Een Belg en een Nederlander vinden een granaat in de Westhoek…

Zegt die Nederlander: “O O.”

“Nee Nee,” zegt de Belg, “het is een CTE.”

Niet alleen oorlogshandelingen, maar ook politieke beslissingen uit het verleden bepalen hoe we dagelijks te werk gaan in de explosievenopsporing. De beslissing van Nederland om neutraal te blijven tijdens de Eerste Wereldoorlog, bijvoorbeeld. Die heeft ook vandaag nog tot gevolg dat we in België anders werken dan in Nederland.

Nederland lag niet op het oorlogspad van het Duitse leger richting Frankrijk, en het kon in 1914 dus neutraal blijven. Militair gezien was Nederland immers niet opgewassen tegen grootmachten als Duitsland, Engeland en Frankrijk, en neutraliteit was ook de beste manier om haar kolonies veilig te stellen. Voor België was neutraal blijven geen optie, er moest een keuze worden gemaakt: het Duitse leger doorlaten of tegenhouden. Het werd tegenhouden, en zo werd België meegesleurd in de eerste industriële oorlog, één van de gruwelijkste oorlogen ooit.

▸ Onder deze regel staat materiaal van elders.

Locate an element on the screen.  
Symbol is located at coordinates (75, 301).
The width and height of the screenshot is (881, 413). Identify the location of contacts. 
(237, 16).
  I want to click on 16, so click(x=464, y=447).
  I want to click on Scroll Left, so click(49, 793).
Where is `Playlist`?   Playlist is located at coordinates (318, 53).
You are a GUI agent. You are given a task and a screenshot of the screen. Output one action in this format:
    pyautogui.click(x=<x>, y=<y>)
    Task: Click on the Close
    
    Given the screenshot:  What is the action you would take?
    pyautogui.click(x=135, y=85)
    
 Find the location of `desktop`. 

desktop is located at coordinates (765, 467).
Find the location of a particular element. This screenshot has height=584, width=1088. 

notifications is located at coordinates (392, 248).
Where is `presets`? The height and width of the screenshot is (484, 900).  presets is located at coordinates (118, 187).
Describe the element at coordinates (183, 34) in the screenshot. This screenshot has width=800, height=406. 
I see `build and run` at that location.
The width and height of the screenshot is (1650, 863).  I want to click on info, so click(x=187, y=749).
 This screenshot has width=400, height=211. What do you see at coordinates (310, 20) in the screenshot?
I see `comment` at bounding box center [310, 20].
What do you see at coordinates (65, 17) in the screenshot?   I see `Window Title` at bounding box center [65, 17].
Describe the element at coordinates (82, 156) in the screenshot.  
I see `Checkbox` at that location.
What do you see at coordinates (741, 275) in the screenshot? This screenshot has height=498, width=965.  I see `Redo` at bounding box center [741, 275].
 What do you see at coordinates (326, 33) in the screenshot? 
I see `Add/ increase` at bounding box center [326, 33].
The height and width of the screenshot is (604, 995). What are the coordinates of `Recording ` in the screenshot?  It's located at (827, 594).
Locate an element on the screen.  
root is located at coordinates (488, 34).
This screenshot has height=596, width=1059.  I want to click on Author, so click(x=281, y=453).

Luchtfoto van Passendale na de strijd in 1917: heel zwak zijn de contouren en de belangrijkste straten nog te zien.
Australische soldaten in de loopgraven rond Ieper, 1915.

De vooruitgang van het Duitse leger stagneerde in de Westhoek, een klein stukje onbezet België waar de volgende 4 jaar een loopgravenoorlog zou worden uitgevochten.

Generaals hadden hun strategieën nog niet aangepast aan de nieuwste wapens, en soldaten werden bij de duizenden de dood ingejaagd. ’s Werelds allereerste gifgasgranaten werden er toen ook gebruikt, met nog meer gruwel tot gevolg.

Tijdens de Tweede Wereldoorlog had iedereen tenminste al één lesje geleerd: geen gifgas meer. En hoewel alle partijen chemische wapens in hun arsenaal hadden liggen werden ze niet gebruikt.

Daarom vind je in Nederland geen toxische munitie. Daarom spreken Belgische opsporingsexperts over Conventionele en Toxische Explosieven (CTE), terwijl het in Nederland gaat over Ontplofbare Oorlogstuigen (OO), of – niet zo lang geleden – over Conventionele Explosieven (CE).

Logischerwijs leidt dit ook tot verschillen qua manier van werken in beide landen.

  • De kennisvereisten voor een opsporingsdeskundige in België zijn uitgebreider dan in Nederland: alle munitiestukken uit WO I, toxisch of conventioneel, moeten gekend zijn.
  • Van sommige munitiestukken is extern niet waar te nemen of ze toxisch zijn of niet, dit vereist specifieke werkmethodes.
  • Toxische munitie mag niet worden opgeslagen in een explosievencontainer of VTVS. Lekkende toxische munitie in een afgesloten ruimte kan immers erg gevaarlijk zijn. Ook dit vereist specifieke werkmethodes.
  • Lekkende toxische munitie in de bodem besmet de omliggende grond. Dit vereist alweer specifieke werkmethodes.
  • Een Belgische opsporingsdeskundige mag nooit “O O” zeggen.

Zo gaat Bom-Be veilig te werk, in België en in Nederland.